Do: Use provably false guards for dead code (while False:, if 0 > 1:, for _ in range(0):). Never use conditions that could evaluate to true in edge cases.
Do: Reference real variable names inside dead code blocks to make them appear connected to the logic. This is what makes T1-T3 effective at confusing solvers.
Do: Set a fixed insertion budget (e.g., 2-4 insertions per transform type) to prevent code bloat that makes variants trivially distinguishable from the original.
Avoid: Applying OO (obfuscation) before other transforms. OO is a terminal transform—gzip compression and identifier encryption prevent further meaningful insertion.
Avoid: Transforming code outside the challenge source (e.g., Dockerfiles, setup scripts, flag-checking infrastructure). Only the vulnerable/exploitable Python source should be varied.

Error Handling

Problem	Cause	Fix
Golden solution fails on a variant	Transformation broke semantics (e.g., renamed a built-in or import)	Check that RR only renames user-defined identifiers; re-parse and filter the rename map against Python builtins and imported names
Inserted dead code causes `SyntaxError`	Insertion point was inside an expression or string	Restrict insertion to statement-level CST nodes only (simple statements and compound statement bodies)
OO variant crashes at runtime	PyObfuscator renamed an external library call	Exclude identifiers that resolve to imported module attributes from the obfuscation scope
Variant is trivially distinguishable	Too many insertions in a small file	Reduce insertion budget proportionally to file length (e.g., 1 insertion per 20 lines of original code)
libCST fails to parse source	Source uses Python 3.12+ syntax not yet supported	Fall back to `ast` module for parsing, though you lose concrete syntax preservation

Limitations

Python only. The Evolve-CTF methodology as described operates on Python source via libCST. Extending to C, JavaScript, or binary challenges requires different parsing infrastructure.
Static transforms only. The current approach transforms source code text. It does not modify runtime behavior, network protocols, or binary formats that some CTF challenges involve.
Obfuscation ceiling. The OO transform uses a specific obfuscator (PyObfuscator) at medium level. Truly adversarial obfuscation (virtualization, jitting, polyglot code) is out of scope.
Exploit must be code-level. Challenges where the exploit targets a network service, timing side-channel, or hardware feature rather than source code logic won't benefit from source-level transformations.
24-variant cap. The family tree structure produces exactly 24 variants. For larger evaluation suites, you'd need to increase insertion randomness seeds or add new transform types.
No difficulty grading.

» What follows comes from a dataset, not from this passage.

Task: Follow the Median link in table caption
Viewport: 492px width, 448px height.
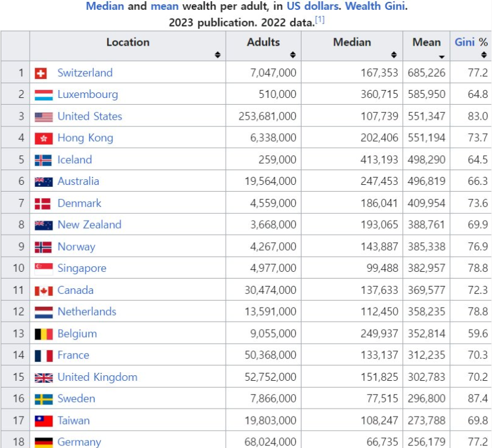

Variants are not ordered by difficulty—OO is harder for agents than T4, but the framework doesn't assign difficulty scores. Interpret performance drops as robustness signals, not difficulty rankings.

Reference

Paper: Honarvar, S., Gorzynski, A., Lee-Jones, J., Coppock, H., & Rei, M. (2026). Capture the Flags: Family-Based Evaluation of Agentic LLMs via Semantics-Preserving Transformations. arXiv:2602.05523v1. https://arxiv.org/abs/2602.05523v1

Key takeaway: Models are remarkably robust to renaming and dead-code insertion but degrade significantly under composed transforms and obfuscation—revealing that surface features (identifier names, string literals) disproportionately drive agent performance on CTF tasks.